Ousmane Sonko, président de l’Assemblée nationale, a annoncé hier, lors de l’ouverture de la première session extraordinaire, la réception de sept projets de loi initiés par le président Bassirou Diomaye Faye. Malgré cette transmission, ces propositions n’ont pas été intégrées à l’ordre du jour pour cette session.
L’Assemblée nationale a entamé sa première session extraordinaire, convoquée par le bureau le 6 août. Lors de cette séance, le président Sonko a confirmé aux députés la réception de ces sept projets de loi issus de l’Exécutif. Parmi ces textes, plusieurs concernent des traités internationaux et des conventions bilatérales.
Il s’agit notamment de projets autorisant la ratification du traité de Marrakech pour faciliter l’accès des personnes malvoyantes aux œuvres publiées, ainsi que des protocoles modifiant la Convention relative à l’aviation civile internationale. D’autres textes portent sur des accords militaires avec la République du Congo ou des conventions d’extradition et d’entraide judiciaire avec les Émirats arabes unis et l’Italie.
Les priorités de la session : trois projets de loi et huit propositions
Ousmane Sonko a précisé que ces sept projets de loi ne seront pas examinés lors de cette session.
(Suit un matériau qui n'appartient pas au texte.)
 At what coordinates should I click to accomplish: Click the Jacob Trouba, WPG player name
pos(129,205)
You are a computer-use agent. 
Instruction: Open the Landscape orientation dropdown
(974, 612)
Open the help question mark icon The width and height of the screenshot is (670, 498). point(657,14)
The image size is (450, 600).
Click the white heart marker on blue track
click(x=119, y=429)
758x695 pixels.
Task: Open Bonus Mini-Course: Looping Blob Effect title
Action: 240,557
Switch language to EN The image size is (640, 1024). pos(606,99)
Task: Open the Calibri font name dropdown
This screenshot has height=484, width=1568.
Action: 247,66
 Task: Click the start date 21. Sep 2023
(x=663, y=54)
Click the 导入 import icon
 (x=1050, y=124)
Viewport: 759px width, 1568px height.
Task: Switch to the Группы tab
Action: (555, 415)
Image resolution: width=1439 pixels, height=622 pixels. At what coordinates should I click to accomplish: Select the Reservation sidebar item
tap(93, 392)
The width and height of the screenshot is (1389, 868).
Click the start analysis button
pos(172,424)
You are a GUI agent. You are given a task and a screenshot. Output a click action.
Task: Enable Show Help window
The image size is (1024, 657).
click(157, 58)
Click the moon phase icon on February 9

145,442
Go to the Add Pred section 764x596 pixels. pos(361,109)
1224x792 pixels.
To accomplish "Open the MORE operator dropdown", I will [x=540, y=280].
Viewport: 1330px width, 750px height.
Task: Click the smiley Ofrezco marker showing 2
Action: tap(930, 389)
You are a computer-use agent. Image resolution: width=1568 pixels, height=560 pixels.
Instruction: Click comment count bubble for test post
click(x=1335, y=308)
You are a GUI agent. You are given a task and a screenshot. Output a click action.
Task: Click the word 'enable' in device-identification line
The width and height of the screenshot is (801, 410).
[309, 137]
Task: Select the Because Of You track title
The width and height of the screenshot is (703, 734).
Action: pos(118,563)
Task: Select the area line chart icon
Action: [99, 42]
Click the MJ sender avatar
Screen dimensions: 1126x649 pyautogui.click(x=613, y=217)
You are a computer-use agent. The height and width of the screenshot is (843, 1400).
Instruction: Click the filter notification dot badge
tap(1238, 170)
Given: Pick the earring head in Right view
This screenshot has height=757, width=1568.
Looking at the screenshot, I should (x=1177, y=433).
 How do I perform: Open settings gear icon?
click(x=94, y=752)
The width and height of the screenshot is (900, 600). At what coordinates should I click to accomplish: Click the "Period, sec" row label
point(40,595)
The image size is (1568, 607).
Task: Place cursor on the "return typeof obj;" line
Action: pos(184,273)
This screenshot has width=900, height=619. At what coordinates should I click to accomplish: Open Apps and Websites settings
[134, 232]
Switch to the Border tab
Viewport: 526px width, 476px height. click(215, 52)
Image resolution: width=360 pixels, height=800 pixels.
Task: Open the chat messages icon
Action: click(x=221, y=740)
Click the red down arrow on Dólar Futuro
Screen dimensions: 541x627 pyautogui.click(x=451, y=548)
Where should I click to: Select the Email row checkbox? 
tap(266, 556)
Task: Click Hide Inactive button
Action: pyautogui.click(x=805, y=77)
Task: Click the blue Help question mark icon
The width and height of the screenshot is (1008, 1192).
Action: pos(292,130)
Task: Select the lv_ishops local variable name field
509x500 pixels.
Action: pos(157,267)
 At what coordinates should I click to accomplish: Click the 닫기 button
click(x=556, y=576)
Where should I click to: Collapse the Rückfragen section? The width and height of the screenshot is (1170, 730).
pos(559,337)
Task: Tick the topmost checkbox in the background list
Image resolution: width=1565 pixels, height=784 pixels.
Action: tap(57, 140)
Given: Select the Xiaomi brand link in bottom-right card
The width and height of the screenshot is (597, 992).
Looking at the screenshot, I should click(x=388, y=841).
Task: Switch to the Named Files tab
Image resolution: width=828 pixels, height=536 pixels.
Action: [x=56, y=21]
Il a ajouté que leur inscription à l’ordre du jour interviendra lors de futures sessions extraordinaires ou, à défaut, lors de la session ordinaire. Pour cette première session, l’ordre du jour inclut trois projets de loi, deux propositions de loi et six propositions portant sur la création d’une commission d’enquête parlementaire.
Parmi les textes examinés figurent des projets majeurs comme celui portant sur le Code du travail, le Code de la sécurité sociale, ainsi que des projets sur la protection des infrastructures d’information critique et la sécurité numérique.
Procédure d’urgence pour deux propositions de loi
Les députés auront quinze jours pour étudier deux propositions de loi. La première vise à modifier l’article 37 de la Constitution, concernant la déclaration de patrimoine du président de la République. La seconde porte sur le régime juridique des crédits spéciaux.
« Ces deux propositions de loi seront examinées en procédure d’urgence, à la demande de leurs auteurs », a rappelé Ousmane Sonko. Cette session permettra également d’examiner six propositions de loi visant à créer une commission d’enquête parlementaire. Ces textes portent sur la gestion du foncier, les cessions d’immeubles de l’État, l’utilisation de mécanismes financiers controversés comme les Total Return Swap, ainsi que des irrégularités dans des marchés publics ou la gestion des exonérations fiscales.
Cette session exceptionnelle marquera donc un début de mandat sous le signe de l’examen de textes législatifs majeurs, tout en repoussant à plus tard des initiatives présidentielles jugées non prioritaires pour l’instant.